TASK OBJECTIVE: Transcribe the listing that follows exactly, from its first line to its last.

PROVIDED DATA:
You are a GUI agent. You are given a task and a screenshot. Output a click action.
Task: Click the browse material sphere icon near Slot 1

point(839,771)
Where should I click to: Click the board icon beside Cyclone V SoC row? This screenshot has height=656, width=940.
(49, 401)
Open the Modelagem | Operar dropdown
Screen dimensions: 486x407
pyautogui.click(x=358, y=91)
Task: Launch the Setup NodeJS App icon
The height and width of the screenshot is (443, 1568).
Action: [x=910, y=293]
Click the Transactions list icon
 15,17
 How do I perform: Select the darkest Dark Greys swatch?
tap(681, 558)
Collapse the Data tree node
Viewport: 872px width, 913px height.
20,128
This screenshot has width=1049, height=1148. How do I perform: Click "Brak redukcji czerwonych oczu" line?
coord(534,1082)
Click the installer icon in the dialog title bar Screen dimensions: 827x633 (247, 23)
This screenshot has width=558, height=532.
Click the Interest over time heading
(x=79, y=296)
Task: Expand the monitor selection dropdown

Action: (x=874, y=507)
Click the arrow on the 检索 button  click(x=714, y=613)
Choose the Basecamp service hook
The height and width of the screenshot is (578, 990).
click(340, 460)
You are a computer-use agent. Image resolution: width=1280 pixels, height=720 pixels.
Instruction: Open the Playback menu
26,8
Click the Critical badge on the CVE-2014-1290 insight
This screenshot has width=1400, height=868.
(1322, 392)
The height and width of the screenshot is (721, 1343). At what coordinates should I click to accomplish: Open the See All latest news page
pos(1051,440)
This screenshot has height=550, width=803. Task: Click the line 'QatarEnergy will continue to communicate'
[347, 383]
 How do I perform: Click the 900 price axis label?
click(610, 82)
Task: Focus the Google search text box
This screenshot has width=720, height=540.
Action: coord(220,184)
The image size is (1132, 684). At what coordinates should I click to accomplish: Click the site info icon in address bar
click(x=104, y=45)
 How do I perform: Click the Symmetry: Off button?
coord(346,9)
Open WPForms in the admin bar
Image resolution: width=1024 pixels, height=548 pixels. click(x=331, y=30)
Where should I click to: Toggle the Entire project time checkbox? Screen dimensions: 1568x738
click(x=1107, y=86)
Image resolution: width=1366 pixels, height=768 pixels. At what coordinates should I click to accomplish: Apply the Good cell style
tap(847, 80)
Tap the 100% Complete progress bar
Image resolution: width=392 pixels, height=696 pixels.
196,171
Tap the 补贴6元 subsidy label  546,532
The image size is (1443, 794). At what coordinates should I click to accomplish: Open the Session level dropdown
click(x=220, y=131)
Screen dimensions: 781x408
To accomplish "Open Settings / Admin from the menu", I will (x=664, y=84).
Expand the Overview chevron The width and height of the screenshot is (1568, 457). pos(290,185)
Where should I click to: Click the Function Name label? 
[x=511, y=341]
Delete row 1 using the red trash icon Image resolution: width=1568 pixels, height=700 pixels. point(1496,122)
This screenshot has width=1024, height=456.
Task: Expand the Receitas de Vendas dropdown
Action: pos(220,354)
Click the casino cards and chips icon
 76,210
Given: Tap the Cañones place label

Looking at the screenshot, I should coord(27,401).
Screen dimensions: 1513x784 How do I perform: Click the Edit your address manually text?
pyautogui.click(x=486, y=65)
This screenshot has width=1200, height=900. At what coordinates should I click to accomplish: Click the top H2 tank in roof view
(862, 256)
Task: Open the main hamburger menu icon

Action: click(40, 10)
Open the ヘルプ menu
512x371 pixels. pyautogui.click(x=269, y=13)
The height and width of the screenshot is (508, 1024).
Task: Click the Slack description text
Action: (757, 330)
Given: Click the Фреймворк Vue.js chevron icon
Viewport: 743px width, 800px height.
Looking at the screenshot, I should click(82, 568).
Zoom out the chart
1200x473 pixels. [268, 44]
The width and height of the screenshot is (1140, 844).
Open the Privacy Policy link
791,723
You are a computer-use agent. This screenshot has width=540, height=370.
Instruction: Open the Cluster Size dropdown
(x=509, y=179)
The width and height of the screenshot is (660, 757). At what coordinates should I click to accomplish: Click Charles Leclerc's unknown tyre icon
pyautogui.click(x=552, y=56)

WRITTEN REPLY:
You are a GUI agent. You are given a task and a screenshot. Output a click action.
Task: Click the browse material sphere icon near Slot 1

point(839,771)
Where should I click to: Click the board icon beside Cyclone V SoC row? This screenshot has height=656, width=940.
(49, 401)
Open the Modelagem | Operar dropdown
Screen dimensions: 486x407
pyautogui.click(x=358, y=91)
Task: Launch the Setup NodeJS App icon
The height and width of the screenshot is (443, 1568).
Action: [x=910, y=293]
Click the Transactions list icon
 15,17
 How do I perform: Select the darkest Dark Greys swatch?
tap(681, 558)
Collapse the Data tree node
Viewport: 872px width, 913px height.
20,128
This screenshot has width=1049, height=1148. How do I perform: Click "Brak redukcji czerwonych oczu" line?
coord(534,1082)
Click the installer icon in the dialog title bar Screen dimensions: 827x633 (247, 23)
This screenshot has width=558, height=532.
Click the Interest over time heading
(x=79, y=296)
Task: Expand the monitor selection dropdown

Action: (x=874, y=507)
Click the arrow on the 检索 button  click(x=714, y=613)
Choose the Basecamp service hook
The height and width of the screenshot is (578, 990).
click(340, 460)
You are a computer-use agent. Image resolution: width=1280 pixels, height=720 pixels.
Instruction: Open the Playback menu
26,8
Click the Critical badge on the CVE-2014-1290 insight
This screenshot has width=1400, height=868.
(1322, 392)
The height and width of the screenshot is (721, 1343). At what coordinates should I click to accomplish: Open the See All latest news page
pos(1051,440)
This screenshot has height=550, width=803. Task: Click the line 'QatarEnergy will continue to communicate'
[347, 383]
 How do I perform: Click the 900 price axis label?
click(610, 82)
Task: Focus the Google search text box
This screenshot has width=720, height=540.
Action: coord(220,184)
The image size is (1132, 684). At what coordinates should I click to accomplish: Click the site info icon in address bar
click(x=104, y=45)
 How do I perform: Click the Symmetry: Off button?
coord(346,9)
Open WPForms in the admin bar
Image resolution: width=1024 pixels, height=548 pixels. click(x=331, y=30)
Where should I click to: Toggle the Entire project time checkbox? Screen dimensions: 1568x738
click(x=1107, y=86)
Image resolution: width=1366 pixels, height=768 pixels. At what coordinates should I click to accomplish: Apply the Good cell style
tap(847, 80)
Tap the 100% Complete progress bar
Image resolution: width=392 pixels, height=696 pixels.
196,171
Tap the 补贴6元 subsidy label  546,532
The image size is (1443, 794). At what coordinates should I click to accomplish: Open the Session level dropdown
click(x=220, y=131)
Screen dimensions: 781x408
To accomplish "Open Settings / Admin from the menu", I will (x=664, y=84).
Expand the Overview chevron The width and height of the screenshot is (1568, 457). pos(290,185)
Where should I click to: Click the Function Name label? 
[x=511, y=341]
Delete row 1 using the red trash icon Image resolution: width=1568 pixels, height=700 pixels. point(1496,122)
This screenshot has width=1024, height=456.
Task: Expand the Receitas de Vendas dropdown
Action: pos(220,354)
Click the casino cards and chips icon
 76,210
Given: Tap the Cañones place label

Looking at the screenshot, I should coord(27,401).
Screen dimensions: 1513x784 How do I perform: Click the Edit your address manually text?
pyautogui.click(x=486, y=65)
This screenshot has width=1200, height=900. At what coordinates should I click to accomplish: Click the top H2 tank in roof view
(862, 256)
Task: Open the main hamburger menu icon

Action: click(40, 10)
Open the ヘルプ menu
512x371 pixels. pyautogui.click(x=269, y=13)
The height and width of the screenshot is (508, 1024).
Task: Click the Slack description text
Action: (757, 330)
Given: Click the Фреймворк Vue.js chevron icon
Viewport: 743px width, 800px height.
Looking at the screenshot, I should click(82, 568).
Zoom out the chart
1200x473 pixels. [268, 44]
The width and height of the screenshot is (1140, 844).
Open the Privacy Policy link
791,723
You are a computer-use agent. This screenshot has width=540, height=370.
Instruction: Open the Cluster Size dropdown
(x=509, y=179)
The width and height of the screenshot is (660, 757). At what coordinates should I click to accomplish: Click Charles Leclerc's unknown tyre icon
pyautogui.click(x=552, y=56)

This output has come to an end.